How’s this for a beginning: Cameron has had a torn biceps tendon, two concussions, two shoulder surgeries, three knee surgeries and doesn’t regret a moment of football — even after remembering the time his right thumb was bent so far back it touched his right forearm.
He thinks of his injuries as a blessing.
Of course, Cameron wouldn’t want his son to play football.
Unless his son saw football as akin to taking a breath — needing it to be alive.
“When Tom Kirkpatrick told me I was going to play tackle,” Cameron said of his neophyte beginning at Healdsburg, “I thought that meant I was going to tackle someone.”

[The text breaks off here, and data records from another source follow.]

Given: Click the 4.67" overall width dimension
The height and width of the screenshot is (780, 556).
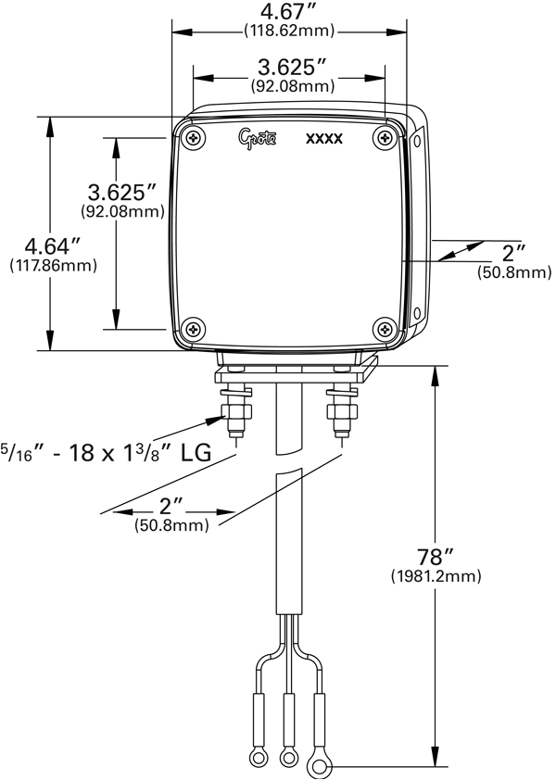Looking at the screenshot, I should point(288,13).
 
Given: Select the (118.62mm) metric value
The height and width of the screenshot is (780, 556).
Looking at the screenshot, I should point(288,31).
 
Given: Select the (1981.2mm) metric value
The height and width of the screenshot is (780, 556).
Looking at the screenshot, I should point(436,576).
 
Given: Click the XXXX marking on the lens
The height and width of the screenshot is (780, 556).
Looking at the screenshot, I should point(324,140).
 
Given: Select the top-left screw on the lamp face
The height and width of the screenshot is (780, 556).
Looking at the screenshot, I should point(193,138).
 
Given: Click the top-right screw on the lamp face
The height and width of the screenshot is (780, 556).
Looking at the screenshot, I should point(385,138).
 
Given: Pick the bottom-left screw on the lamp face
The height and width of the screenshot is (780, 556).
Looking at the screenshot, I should point(193,328).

Cameron was 6-foot-5, 275 pounds as a freshman and, given his lack of knowledge about the game at the time, he thought he needed to have the personality of a fire-eating dragon. So he quit before his first game as a sophomore. Wait, the head coach said, lemme come to your house to chat. Go to one more practice but do it with this direction — you only have to be the dragon on the field. Off it, Cameron could be a school crossing guard if he wanted. Separate the two.
Fine, the kid said. Mature and smart, Cameron found it uncomplicated to own two personalities. The game, however, was a bit more difficult to master. He had the big body required of an offensive lineman. But the big body was growing. Cameron’s mind was racing to keep up. Kirkpatrick, along with assistant coach Gale Bach, persuaded — would forced be too strong a word? — Cameron to attend a June camp for college prospects at Berkeley.
“A Division I athlete?” Cameron laughed at the thought. He had just finished his sophomore season. He was barely feeling competent, not stellar. This could be embarrassing. And then the miracle occurred — to this day, Cameron isn’t sure what happened.
Across from him during a drill was Tosh Lupoi, a De La Salle kid who was Cal’s top-rated defensive prospect. Block him, Cameron was told, and do three things. Set your feet apart; establish a wide base. Get your butt down. Fire your hands into the chest of your opponent.